刀 無銘(伝志津)
(でんしづ)


Wakizashi:Mumei(Den Shizu)



古刀・美濃 南北朝期 最上作
特別保存刀剣鑑定書付き




刃長:68.1(二尺二寸五分弱) 反り:1.4 元幅:2.90
先幅:1.97 元重ね:0.71 先重ね:0.41 穴2(内1埋)




鎬造り、鎬高く庵棟低い、中切っ先。 表裏二筋樋を茎途中で掻き流す。 鍛え、地鉄やや黒みを帯び、板目流れて肌立ち、所々小板目詰み、地斑風の映り立ち、地沸厚く付き、地景繁く入り、地鉄良好。 刃文、表は湾れ調で小互の目交じり、裏は互の目乱れに小乱れを交え、刃縁沸付いて匂い深く明るく冴え、刃中金筋、砂流し頻りに掛かる。 帽子、やや急に湾れ込んで沸付き、先掃き掛け僅かに返る。 茎大磨り上げ、先切り、鑢不明。 銅に金着せ二重ハバキ。 時代研磨。 白鞘入り。



【コメント】
 兼氏は、大和国手掻派の出身で、初め『包氏』と銘じ、鎌倉末期、相州正宗門人となり相州伝を会得、南北朝初期頃に美濃国志津(現岐阜県海津市南濃町志津)の地に移住し、『兼氏』と改め、志津三郎と称しました。

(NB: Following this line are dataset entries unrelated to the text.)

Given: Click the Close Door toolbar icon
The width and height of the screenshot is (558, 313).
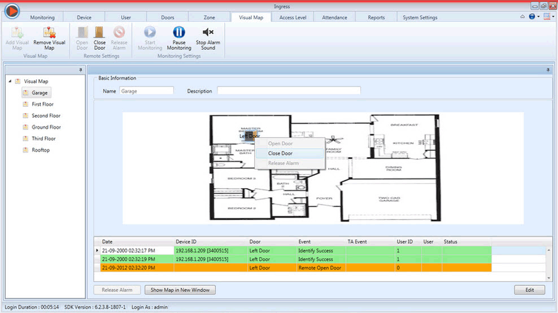Looking at the screenshot, I should click(99, 33).
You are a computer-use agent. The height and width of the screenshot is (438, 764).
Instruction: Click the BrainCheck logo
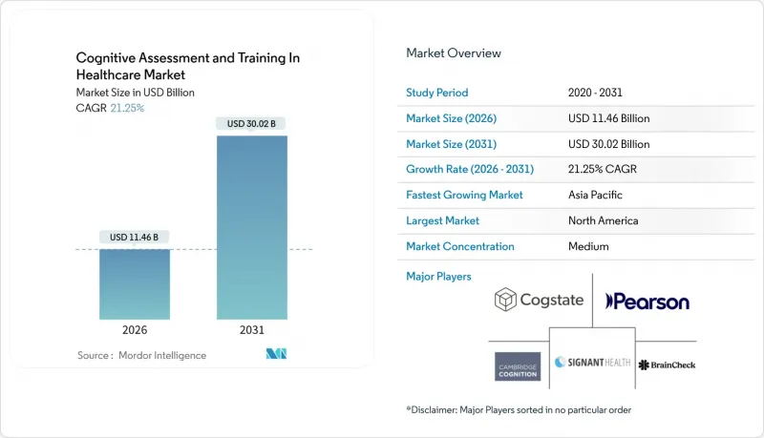tap(667, 365)
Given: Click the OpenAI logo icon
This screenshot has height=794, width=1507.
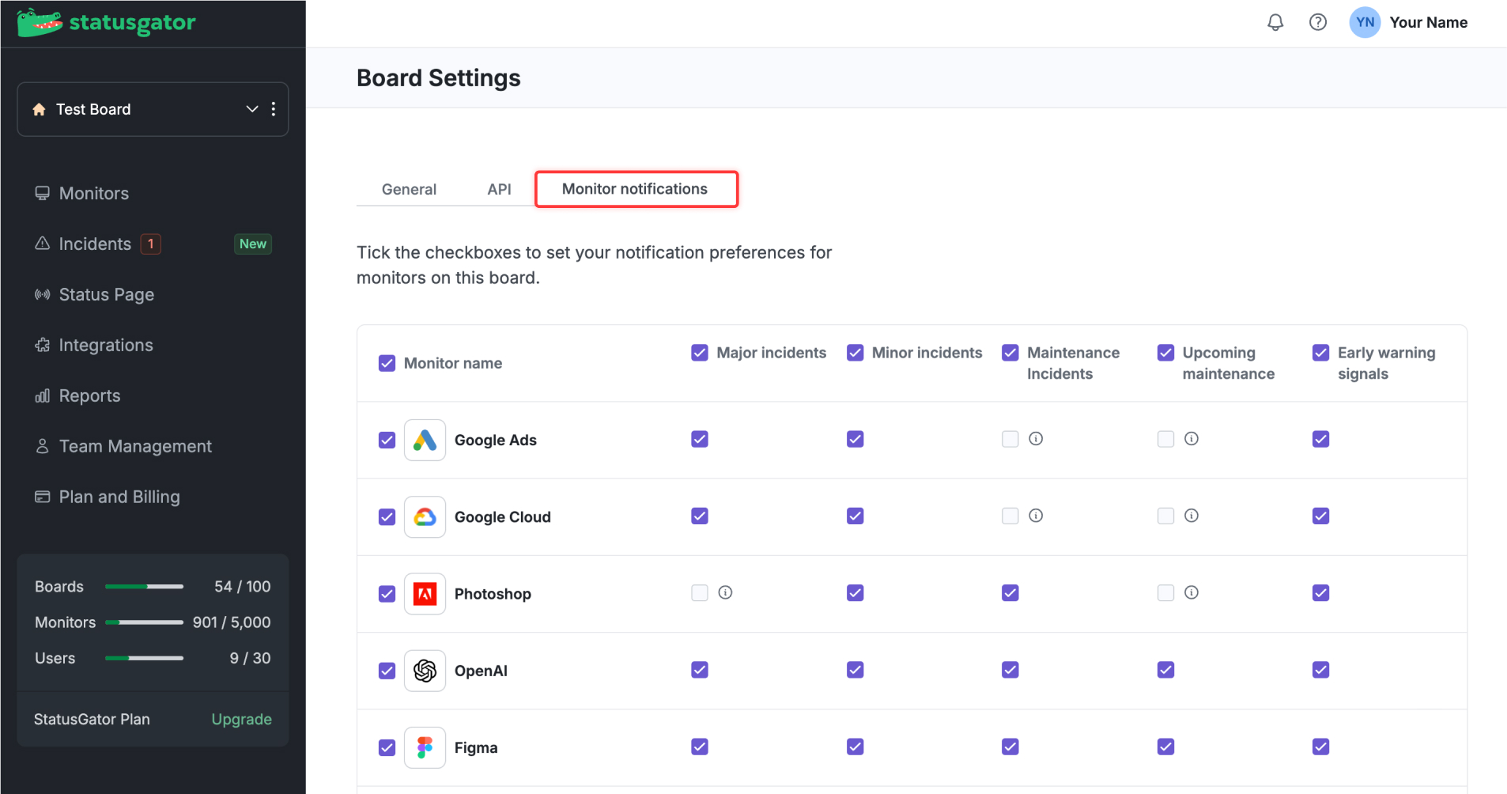Looking at the screenshot, I should pos(425,671).
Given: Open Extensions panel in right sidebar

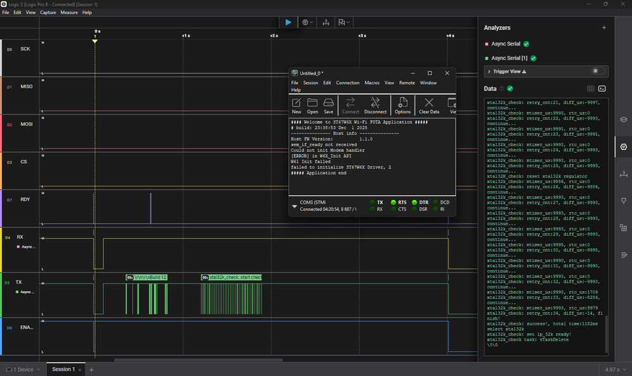Looking at the screenshot, I should point(623,228).
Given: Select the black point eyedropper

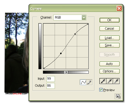Looking at the screenshot, I should [103, 81].
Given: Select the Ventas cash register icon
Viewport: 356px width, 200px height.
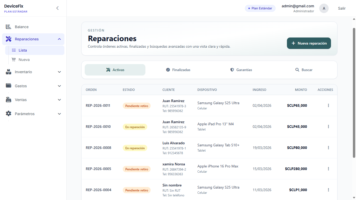Looking at the screenshot, I should coord(8,100).
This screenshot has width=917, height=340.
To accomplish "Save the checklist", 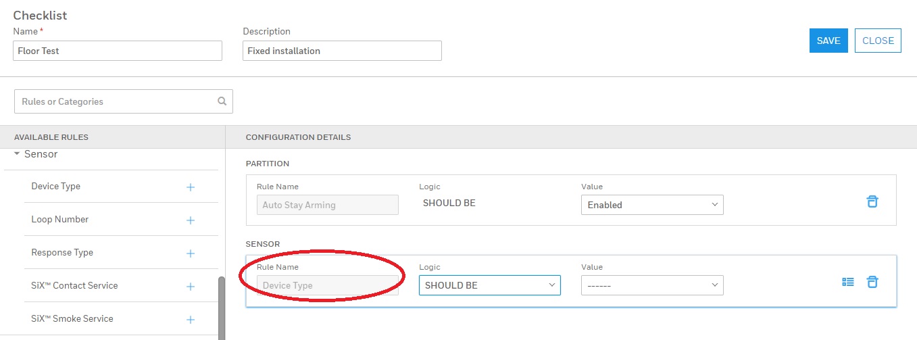I will pyautogui.click(x=828, y=41).
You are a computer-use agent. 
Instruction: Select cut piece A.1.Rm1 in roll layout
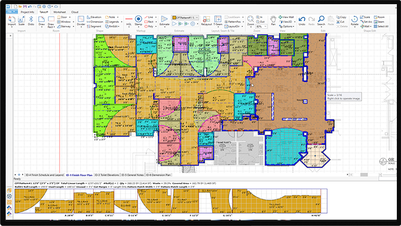pos(28,197)
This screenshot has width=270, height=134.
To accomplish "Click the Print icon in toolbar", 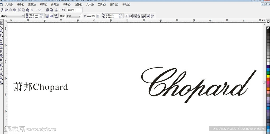I will pos(15,10).
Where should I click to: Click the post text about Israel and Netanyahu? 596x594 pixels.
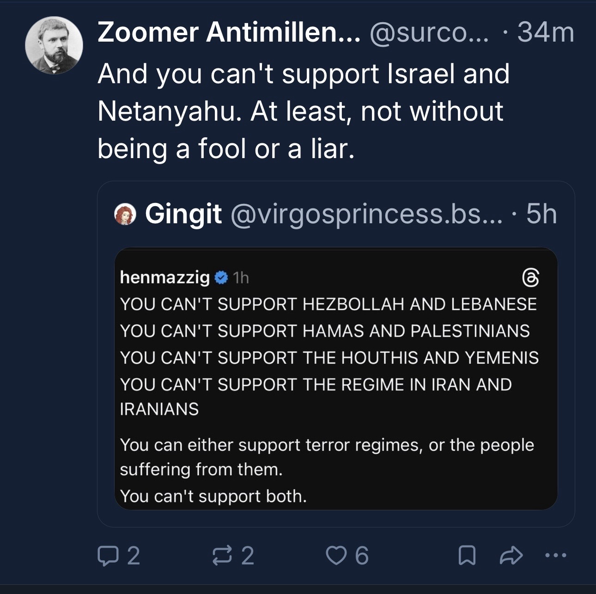pyautogui.click(x=304, y=111)
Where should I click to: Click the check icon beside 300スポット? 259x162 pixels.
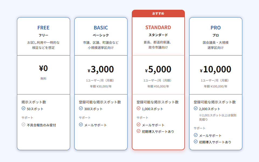[x=81, y=109]
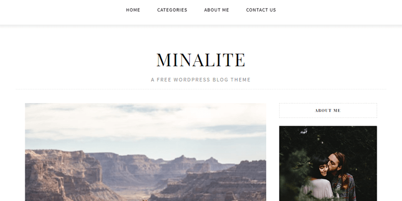The image size is (402, 201).
Task: Open the featured canyon post image
Action: point(145,152)

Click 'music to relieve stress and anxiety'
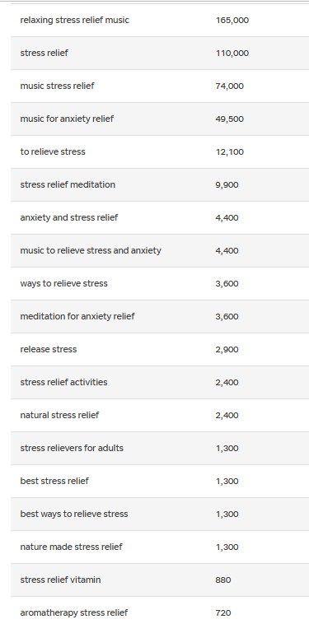pyautogui.click(x=91, y=251)

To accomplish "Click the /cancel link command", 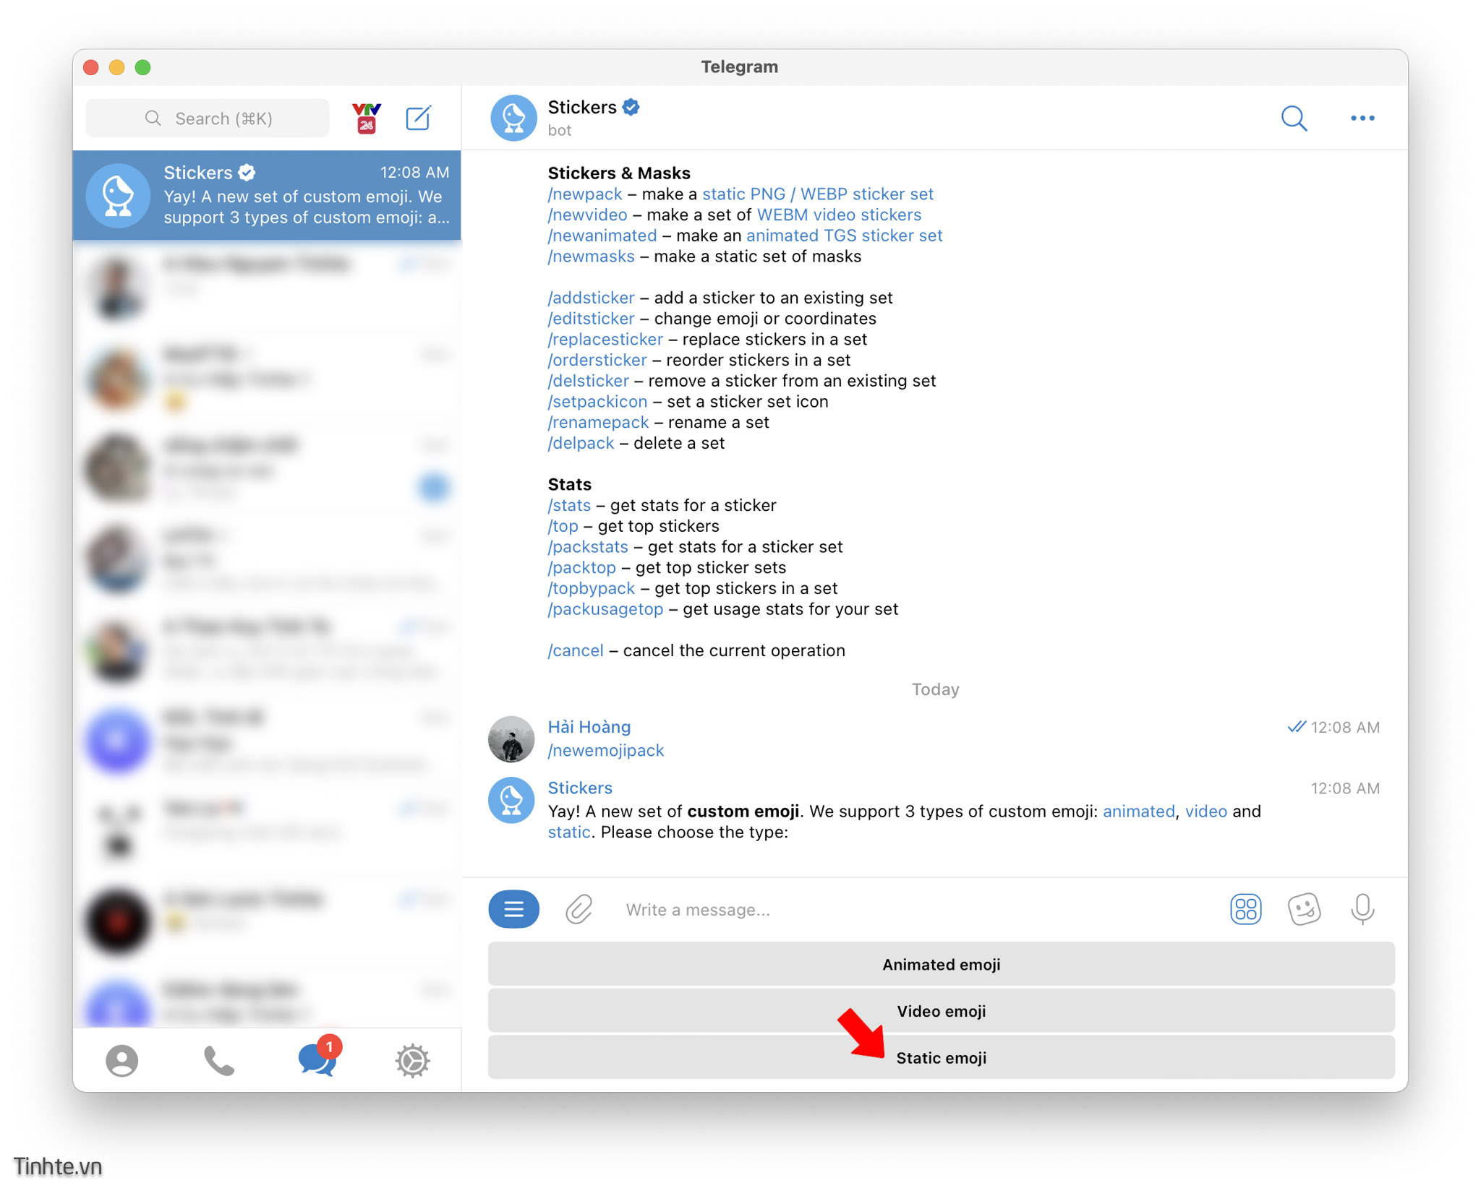I will pos(573,651).
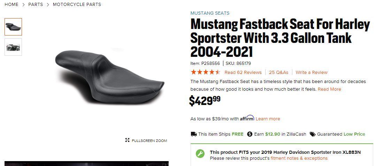Select the first seat thumbnail image
376x166 pixels.
(13, 27)
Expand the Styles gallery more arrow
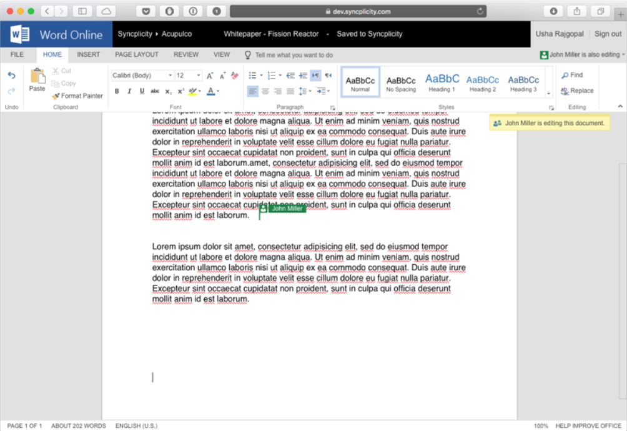 coord(548,93)
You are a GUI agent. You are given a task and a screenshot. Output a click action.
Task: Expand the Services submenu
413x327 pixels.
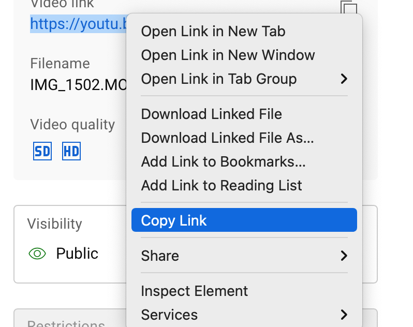coord(343,314)
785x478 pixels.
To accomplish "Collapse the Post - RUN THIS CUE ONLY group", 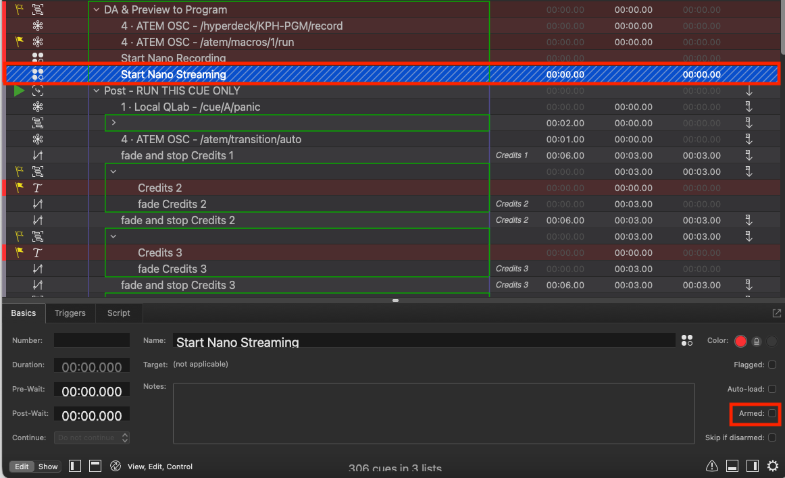I will click(96, 90).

この地で大和伝に相州伝を融合した『美濃伝』の基礎を築きました。
 御物一口、重要文化財六口、重要美術品九口を数えますが、在銘確実な作は僅か数振りで、御物である『浮田志津』、重要文化財『稲葉志津』は、生ぶ無銘の短刀、重要文化財で徳川家康の指し料であった『分部志津』も、大磨り上げ無銘であるように、志津と言えば、大半が無銘極めとなります。
 『正宗十哲』の一人であり、その中でも特に師風を良く継承した名工として誉れ高く、実際志津極めの作には、正宗と鑑せられる作も幾つか見られます。正宗との相違点は、鍛えに板目が流れるなどの柾心がある点、互の目が連れる刃や尖り風の刃が交じる点、帽子に丸みがあって、大丸風で返りが短く、時には先が焼き詰め風となる点などが挙げられます。
 本作は寸法二尺二寸五分弱、南北朝最初期と鑑せられる雄壮な太刀姿を示した佳品で、『無銘(伝志津)』の極めが付されています。
 やや黒みを帯びた地鉄は、板目流れて肌立ち、所々小板目詰み、地斑風の映り立ち、地景が繁く入っており、刃文は、表は湾れ調で小互の目交じり、裏は互の目乱れに小乱れを交え、刃縁明るく、刃中金筋、砂流し頻りに掛かるなど、表裏で刃文が異なる児手柏(このてがしわ)になっていることです。本歌は鎌倉後期の名工、大和手掻包永による名物『児手柏』ですが、志津極めの作ではまず見ません。
 地に鍛え肌も僅かにありますが、刃縁、刃中に煌めく上質な沸は、師に比肩するものがあります。
 美濃相州伝の最高峰、志津三郎兼氏の『児手柏』、まさに柔と剛の出来映え、二様楽しめる一振りです。